Political

The Office of Tax Simplification is on its way

A Treasury press release tells us:

The Chancellor George Osborne and Exchequer Secretary David Gauke today established the Office of Tax Simplification (OTS).

The Chancellor has appointed a Board of tax experts who will be responsible for leading the work of the OTS over the next year. The Board Members are Michael Jack (Chairman) and John Whiting (Tax Director).

Their responsibilities will be to identify areas where complexities in the tax system for both businesses and individual taxpayers can be reduced and to publish their findings for the Chancellor to consider ahead of his Budget.

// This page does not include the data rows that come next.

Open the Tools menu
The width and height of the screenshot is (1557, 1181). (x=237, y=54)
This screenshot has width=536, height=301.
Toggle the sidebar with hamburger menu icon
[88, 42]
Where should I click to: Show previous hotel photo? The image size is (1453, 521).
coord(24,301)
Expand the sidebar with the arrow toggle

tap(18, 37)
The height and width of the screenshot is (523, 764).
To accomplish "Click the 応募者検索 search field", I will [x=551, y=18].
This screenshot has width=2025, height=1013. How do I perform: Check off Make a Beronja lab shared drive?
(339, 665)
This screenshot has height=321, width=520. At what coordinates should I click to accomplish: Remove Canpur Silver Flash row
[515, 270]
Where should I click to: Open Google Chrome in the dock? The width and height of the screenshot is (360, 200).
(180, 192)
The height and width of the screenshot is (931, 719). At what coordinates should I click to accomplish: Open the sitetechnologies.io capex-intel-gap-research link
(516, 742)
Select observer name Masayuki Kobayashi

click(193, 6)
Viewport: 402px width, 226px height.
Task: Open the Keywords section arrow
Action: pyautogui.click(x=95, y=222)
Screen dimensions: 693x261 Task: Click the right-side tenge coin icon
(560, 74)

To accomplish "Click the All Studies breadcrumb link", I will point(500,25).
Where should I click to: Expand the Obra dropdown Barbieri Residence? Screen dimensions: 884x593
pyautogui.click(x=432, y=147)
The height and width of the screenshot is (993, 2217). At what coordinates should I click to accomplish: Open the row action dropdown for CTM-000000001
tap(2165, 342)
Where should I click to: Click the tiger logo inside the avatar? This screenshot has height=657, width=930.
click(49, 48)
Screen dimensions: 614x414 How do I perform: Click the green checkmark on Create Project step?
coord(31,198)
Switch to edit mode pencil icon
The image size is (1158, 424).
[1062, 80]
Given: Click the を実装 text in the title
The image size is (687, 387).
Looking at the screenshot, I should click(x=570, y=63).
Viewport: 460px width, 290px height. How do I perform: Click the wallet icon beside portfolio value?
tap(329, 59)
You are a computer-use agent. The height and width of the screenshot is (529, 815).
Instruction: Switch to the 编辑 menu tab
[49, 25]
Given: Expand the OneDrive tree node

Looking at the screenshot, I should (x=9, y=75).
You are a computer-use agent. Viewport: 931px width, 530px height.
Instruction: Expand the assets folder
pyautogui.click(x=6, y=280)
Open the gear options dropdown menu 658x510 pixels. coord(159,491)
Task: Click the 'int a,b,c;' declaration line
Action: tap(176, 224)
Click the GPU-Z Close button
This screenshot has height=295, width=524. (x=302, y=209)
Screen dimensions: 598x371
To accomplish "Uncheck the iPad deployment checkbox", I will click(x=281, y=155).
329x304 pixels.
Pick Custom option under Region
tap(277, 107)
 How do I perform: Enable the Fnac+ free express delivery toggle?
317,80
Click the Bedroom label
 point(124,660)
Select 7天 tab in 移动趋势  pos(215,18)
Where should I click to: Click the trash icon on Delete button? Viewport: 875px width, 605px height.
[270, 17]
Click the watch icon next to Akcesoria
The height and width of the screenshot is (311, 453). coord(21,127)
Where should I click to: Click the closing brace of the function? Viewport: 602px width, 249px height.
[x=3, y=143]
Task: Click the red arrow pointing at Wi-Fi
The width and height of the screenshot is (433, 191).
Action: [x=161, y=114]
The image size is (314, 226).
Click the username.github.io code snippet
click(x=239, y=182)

The OTS will undertake two initial reviews over the coming year. They will focus on tax reliefs and small business tax simplification (including IR35). The OTS will publish the initial findings from their work on reliefs in late autumn and on small business tax by the 2011 Budget.

Good thing really that when, pre-election and pre-coalition, I wrote about the Conservative plans to create the OTS I said I (mostly) quite liked the idea:

Regular readers may have noticed my love of tangling with bureaucracy. (I did though decide discretion was the better part of valour when an a US immigration official gave me a form with a footnote which didn’t make sense. To anyone else subsequently who has been befuddled by that footnote too: I apologise. I can only say I was thinkings guns, deportation, Guantanamo.)

One pattern that is regularly repeated is that an outsider, dealing with a process for the first time, can often spot ways it can be made simpler or easier. Sometimes those thoughts turn out to be erroneous because there is actually a good explanation for an apparently baffling process. But often the thoughts turn out to be spot on because those who manage the system have so many other factors to worry about that simplicity never quite gets a proper look in.

So the idea of creating a team who is dedicated to making tax rules simpler is a good one. Placing the team outside the usual Treasury and HMRC structures means it is unlikely to lose its focus on simplicity as it will have only that one reason for existing …

But why make it a quango? The essential part of its success would be to have created a constructive tension between its drive for simplicity and government’s habit of complexity. That tension could be just as well nutured by beefing up a Commons select committee and adding an Office of Tax Simplification as its research arm – with the added bonus that this would also add teeth to Parliament’s attempts to be a genuine check on the actions of government.